**THE TASK**
In the records below, begin at the line containing "Task: Select the Памет memory graph thumbnail" and end at the line containing "The width and height of the screenshot is (532, 401)."; quote every line in that span exactly, including both boundary lines, and no others.

Dataset entries
============

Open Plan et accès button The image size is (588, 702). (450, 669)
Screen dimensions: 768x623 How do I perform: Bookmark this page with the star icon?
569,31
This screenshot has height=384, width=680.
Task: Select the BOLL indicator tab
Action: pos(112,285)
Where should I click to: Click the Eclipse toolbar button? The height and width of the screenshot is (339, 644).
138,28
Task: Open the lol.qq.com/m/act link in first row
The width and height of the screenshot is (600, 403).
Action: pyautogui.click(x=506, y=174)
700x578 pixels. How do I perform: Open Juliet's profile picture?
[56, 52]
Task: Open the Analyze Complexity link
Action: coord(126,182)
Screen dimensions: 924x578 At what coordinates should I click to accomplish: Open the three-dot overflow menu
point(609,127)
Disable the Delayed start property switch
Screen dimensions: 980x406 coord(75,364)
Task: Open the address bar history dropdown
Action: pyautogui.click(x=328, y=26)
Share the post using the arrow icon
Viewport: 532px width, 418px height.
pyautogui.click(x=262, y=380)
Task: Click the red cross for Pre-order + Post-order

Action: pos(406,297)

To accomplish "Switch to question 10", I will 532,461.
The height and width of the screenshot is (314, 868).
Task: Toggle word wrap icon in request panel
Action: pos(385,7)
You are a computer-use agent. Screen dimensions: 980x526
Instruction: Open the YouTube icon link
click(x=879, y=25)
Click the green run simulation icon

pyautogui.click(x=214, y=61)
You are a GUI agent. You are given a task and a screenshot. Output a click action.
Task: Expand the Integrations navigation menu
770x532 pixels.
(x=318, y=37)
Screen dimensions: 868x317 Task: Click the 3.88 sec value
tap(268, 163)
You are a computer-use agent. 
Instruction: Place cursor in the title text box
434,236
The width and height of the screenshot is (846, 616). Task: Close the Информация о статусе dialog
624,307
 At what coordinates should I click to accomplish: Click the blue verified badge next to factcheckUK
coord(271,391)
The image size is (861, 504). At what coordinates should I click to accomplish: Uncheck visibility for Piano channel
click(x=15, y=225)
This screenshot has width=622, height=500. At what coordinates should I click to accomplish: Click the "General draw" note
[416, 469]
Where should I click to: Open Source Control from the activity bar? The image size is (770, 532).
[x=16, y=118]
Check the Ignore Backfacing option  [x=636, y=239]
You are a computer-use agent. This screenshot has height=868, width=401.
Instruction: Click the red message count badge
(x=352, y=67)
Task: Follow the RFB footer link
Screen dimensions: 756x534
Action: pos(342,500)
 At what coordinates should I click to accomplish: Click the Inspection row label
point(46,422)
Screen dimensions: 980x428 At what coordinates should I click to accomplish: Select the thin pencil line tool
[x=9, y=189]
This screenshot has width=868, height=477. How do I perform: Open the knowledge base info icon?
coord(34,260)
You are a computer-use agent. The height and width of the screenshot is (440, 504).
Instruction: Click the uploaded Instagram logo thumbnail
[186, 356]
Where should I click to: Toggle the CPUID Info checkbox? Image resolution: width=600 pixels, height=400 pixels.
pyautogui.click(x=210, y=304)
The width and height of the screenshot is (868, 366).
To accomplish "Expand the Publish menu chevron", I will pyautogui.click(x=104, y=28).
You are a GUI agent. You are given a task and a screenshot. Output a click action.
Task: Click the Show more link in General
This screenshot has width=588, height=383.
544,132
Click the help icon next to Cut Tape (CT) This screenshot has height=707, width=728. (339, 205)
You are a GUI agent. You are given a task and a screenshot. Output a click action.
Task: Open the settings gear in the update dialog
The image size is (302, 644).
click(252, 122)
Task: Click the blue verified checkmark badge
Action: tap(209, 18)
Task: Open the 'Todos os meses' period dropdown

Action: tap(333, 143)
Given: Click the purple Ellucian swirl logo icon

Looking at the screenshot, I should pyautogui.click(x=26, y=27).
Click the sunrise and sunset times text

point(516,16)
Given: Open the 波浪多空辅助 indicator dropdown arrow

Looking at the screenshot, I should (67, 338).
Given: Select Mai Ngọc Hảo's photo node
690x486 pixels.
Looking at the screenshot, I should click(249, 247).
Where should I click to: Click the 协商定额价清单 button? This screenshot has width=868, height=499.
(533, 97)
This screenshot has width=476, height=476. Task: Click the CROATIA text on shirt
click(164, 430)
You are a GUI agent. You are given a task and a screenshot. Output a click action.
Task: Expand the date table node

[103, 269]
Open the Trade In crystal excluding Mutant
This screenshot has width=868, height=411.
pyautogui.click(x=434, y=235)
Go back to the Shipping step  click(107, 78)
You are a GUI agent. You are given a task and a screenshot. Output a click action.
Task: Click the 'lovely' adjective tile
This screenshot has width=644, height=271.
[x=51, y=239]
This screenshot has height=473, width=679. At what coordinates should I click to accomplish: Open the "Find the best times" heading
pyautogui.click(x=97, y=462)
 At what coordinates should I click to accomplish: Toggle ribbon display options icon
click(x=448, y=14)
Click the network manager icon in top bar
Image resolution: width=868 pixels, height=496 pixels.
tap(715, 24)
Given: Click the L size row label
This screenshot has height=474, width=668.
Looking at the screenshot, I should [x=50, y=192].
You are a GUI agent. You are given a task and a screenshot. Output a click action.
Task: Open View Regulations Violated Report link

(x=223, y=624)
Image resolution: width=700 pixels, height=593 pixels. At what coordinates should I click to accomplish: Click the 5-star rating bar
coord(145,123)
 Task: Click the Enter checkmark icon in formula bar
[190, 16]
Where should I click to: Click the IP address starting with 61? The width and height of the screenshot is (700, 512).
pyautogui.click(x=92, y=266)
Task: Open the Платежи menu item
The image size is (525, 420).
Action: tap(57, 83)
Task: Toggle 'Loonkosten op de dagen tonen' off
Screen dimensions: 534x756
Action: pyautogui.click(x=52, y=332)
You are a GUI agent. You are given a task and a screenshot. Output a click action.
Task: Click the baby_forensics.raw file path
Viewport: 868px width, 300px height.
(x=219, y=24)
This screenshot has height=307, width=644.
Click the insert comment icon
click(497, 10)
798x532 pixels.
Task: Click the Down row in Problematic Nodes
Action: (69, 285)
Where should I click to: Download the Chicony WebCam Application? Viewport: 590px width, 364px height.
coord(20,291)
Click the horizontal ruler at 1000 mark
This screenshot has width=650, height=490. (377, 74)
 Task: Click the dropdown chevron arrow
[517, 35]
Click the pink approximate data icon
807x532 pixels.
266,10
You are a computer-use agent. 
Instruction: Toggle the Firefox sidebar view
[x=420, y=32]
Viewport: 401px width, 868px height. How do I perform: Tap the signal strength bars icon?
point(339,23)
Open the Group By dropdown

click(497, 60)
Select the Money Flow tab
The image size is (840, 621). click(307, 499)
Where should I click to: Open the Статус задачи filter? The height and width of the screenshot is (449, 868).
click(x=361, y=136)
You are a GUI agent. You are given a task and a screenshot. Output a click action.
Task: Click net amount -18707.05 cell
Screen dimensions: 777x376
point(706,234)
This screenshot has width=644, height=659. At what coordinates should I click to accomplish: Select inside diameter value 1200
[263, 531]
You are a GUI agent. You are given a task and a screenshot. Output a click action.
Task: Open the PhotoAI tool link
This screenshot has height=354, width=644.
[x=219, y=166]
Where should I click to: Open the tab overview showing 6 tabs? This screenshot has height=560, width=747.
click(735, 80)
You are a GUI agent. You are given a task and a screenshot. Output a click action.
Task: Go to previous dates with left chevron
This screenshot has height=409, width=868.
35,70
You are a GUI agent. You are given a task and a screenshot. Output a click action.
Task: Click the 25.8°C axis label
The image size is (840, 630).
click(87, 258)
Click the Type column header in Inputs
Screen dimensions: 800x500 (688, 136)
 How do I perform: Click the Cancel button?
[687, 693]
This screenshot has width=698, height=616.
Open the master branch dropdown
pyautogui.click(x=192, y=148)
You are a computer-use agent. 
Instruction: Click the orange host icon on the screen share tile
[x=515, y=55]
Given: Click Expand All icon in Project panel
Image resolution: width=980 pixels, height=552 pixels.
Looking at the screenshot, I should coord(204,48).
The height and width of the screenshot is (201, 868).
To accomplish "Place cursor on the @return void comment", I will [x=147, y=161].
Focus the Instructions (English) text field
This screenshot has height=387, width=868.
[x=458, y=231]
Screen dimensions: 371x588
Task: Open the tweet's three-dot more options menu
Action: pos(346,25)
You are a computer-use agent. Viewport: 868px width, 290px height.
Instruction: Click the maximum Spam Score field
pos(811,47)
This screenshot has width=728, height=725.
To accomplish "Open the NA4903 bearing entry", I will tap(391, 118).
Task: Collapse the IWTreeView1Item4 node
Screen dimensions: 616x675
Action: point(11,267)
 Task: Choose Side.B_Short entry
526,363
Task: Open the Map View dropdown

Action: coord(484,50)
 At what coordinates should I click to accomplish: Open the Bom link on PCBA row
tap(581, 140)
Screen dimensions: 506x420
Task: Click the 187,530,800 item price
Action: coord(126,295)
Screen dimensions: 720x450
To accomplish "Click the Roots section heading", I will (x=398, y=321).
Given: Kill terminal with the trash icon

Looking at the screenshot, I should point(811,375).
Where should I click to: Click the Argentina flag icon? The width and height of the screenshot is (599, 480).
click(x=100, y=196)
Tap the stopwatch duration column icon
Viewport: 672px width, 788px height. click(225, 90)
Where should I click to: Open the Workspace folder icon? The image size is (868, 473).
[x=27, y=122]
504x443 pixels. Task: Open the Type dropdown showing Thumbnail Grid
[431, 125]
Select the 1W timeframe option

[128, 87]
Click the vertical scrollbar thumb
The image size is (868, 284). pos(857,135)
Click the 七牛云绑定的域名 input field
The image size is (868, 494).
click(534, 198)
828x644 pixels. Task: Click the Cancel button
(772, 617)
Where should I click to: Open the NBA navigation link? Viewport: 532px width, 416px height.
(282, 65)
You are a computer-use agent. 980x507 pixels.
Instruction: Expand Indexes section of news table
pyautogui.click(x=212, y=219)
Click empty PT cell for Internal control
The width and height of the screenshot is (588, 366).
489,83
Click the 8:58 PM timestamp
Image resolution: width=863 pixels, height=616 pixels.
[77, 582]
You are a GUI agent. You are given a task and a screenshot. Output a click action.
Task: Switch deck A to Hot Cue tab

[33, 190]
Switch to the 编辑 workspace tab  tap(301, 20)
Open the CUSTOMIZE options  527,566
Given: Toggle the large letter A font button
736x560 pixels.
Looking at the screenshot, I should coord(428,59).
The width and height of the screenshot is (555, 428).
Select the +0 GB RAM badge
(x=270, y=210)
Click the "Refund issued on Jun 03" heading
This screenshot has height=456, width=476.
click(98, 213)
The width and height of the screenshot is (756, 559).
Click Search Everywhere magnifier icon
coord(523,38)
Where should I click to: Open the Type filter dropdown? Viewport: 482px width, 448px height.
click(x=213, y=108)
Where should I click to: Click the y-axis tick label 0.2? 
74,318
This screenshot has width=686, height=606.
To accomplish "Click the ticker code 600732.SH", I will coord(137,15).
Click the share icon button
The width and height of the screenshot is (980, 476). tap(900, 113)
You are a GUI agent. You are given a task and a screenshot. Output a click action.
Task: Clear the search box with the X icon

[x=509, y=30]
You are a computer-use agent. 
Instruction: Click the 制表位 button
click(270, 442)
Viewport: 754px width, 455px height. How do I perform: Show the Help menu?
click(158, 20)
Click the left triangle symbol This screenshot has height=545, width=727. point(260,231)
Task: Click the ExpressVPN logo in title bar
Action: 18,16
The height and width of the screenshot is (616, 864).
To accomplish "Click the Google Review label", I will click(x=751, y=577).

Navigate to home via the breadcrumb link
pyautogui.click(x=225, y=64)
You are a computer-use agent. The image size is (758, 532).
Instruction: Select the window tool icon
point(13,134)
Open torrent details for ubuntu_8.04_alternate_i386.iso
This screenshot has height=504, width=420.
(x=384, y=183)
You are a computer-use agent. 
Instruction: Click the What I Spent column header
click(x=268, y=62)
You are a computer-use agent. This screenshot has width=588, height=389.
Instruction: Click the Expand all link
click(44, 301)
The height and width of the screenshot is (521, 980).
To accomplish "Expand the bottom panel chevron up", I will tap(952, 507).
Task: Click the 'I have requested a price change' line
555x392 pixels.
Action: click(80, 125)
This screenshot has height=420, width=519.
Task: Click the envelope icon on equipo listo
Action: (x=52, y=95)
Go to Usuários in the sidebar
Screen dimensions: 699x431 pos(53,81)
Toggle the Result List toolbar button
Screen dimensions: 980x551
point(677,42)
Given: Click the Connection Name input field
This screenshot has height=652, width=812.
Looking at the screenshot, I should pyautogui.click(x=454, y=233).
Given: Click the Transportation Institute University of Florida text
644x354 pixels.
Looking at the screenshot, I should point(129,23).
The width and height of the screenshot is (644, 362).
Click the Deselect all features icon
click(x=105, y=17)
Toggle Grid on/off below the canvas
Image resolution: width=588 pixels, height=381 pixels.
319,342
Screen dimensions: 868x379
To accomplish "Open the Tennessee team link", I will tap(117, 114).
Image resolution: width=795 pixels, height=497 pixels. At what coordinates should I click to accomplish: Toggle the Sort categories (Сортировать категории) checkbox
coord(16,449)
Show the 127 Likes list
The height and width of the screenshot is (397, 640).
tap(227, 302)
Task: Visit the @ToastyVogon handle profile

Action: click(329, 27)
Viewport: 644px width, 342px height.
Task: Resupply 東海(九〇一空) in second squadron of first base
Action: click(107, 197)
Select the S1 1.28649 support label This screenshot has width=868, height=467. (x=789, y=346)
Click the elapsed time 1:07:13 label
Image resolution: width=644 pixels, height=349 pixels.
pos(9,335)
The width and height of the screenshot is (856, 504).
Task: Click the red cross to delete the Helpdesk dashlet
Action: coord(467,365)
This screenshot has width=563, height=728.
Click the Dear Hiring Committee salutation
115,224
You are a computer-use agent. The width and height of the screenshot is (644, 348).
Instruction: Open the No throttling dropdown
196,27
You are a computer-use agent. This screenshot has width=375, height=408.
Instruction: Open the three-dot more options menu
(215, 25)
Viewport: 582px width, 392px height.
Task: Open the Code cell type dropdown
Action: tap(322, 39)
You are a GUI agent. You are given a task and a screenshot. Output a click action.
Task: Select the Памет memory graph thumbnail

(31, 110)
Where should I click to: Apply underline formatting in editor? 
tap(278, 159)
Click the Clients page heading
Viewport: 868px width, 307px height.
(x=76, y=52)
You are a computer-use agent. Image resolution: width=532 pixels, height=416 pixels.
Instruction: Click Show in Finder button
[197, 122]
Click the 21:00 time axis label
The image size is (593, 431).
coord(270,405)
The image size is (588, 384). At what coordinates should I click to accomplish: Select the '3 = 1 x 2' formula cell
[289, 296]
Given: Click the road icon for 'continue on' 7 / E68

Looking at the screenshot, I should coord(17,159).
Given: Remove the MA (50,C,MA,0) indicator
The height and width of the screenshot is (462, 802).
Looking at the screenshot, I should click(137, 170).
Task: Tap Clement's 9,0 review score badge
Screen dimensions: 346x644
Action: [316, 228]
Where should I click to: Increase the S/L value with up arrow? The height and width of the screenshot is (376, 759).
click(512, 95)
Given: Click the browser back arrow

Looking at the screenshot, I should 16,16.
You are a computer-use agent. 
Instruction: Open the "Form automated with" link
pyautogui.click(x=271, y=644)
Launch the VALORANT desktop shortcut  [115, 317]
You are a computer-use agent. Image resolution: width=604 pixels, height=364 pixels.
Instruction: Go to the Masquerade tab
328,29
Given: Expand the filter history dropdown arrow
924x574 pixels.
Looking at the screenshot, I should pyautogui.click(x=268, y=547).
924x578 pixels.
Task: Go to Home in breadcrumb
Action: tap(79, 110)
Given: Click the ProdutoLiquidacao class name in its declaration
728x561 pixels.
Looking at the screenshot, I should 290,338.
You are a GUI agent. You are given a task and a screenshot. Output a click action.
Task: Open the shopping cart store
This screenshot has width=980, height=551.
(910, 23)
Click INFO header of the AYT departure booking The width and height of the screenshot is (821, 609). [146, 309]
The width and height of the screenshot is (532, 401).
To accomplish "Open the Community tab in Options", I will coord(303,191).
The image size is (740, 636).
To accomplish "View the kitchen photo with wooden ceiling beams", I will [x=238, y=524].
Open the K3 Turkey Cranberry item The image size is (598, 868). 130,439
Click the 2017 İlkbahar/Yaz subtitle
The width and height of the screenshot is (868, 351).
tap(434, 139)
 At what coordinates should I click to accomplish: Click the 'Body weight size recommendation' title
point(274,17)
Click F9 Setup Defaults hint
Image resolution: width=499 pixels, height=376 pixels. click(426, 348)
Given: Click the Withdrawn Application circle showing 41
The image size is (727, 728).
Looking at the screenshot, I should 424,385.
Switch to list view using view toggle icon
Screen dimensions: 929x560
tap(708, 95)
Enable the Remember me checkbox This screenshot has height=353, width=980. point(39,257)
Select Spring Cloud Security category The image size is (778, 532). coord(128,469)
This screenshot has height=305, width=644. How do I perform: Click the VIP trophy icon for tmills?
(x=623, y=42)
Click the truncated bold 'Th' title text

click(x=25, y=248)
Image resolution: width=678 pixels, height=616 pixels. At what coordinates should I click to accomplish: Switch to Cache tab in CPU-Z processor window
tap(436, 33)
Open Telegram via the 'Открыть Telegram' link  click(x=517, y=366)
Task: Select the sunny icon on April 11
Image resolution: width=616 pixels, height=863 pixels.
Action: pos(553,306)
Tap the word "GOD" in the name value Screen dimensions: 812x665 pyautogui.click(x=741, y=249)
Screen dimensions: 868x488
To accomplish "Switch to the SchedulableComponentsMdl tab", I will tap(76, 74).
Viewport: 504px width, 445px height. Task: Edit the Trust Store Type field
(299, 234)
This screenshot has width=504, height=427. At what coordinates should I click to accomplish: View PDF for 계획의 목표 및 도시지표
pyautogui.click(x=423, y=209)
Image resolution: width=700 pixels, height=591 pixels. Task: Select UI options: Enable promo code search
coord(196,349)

============

**SOLUTION BELOW**
Task: Select the Памет memory graph thumbnail

(31, 110)
Where should I click to: Apply underline formatting in editor? 
tap(278, 159)
Click the Clients page heading
Viewport: 868px width, 307px height.
(x=76, y=52)
You are a computer-use agent. Image resolution: width=532 pixels, height=416 pixels.
Instruction: Click Show in Finder button
[197, 122]
Click the 21:00 time axis label
The image size is (593, 431).
coord(270,405)
The image size is (588, 384). At what coordinates should I click to accomplish: Select the '3 = 1 x 2' formula cell
[289, 296]
Given: Click the road icon for 'continue on' 7 / E68

Looking at the screenshot, I should coord(17,159).
Given: Remove the MA (50,C,MA,0) indicator
The height and width of the screenshot is (462, 802).
Looking at the screenshot, I should click(137, 170).
Task: Tap Clement's 9,0 review score badge
Screen dimensions: 346x644
Action: [316, 228]
Where should I click to: Increase the S/L value with up arrow? The height and width of the screenshot is (376, 759).
click(512, 95)
Given: Click the browser back arrow

Looking at the screenshot, I should 16,16.
You are a computer-use agent. 
Instruction: Open the "Form automated with" link
pyautogui.click(x=271, y=644)
Launch the VALORANT desktop shortcut  [115, 317]
You are a computer-use agent. Image resolution: width=604 pixels, height=364 pixels.
Instruction: Go to the Masquerade tab
328,29
Given: Expand the filter history dropdown arrow
924x574 pixels.
Looking at the screenshot, I should pyautogui.click(x=268, y=547).
924x578 pixels.
Task: Go to Home in breadcrumb
Action: tap(79, 110)
Given: Click the ProdutoLiquidacao class name in its declaration
728x561 pixels.
Looking at the screenshot, I should 290,338.
You are a GUI agent. You are given a task and a screenshot. Output a click action.
Task: Open the shopping cart store
This screenshot has width=980, height=551.
(910, 23)
Click INFO header of the AYT departure booking The width and height of the screenshot is (821, 609). [146, 309]
The width and height of the screenshot is (532, 401).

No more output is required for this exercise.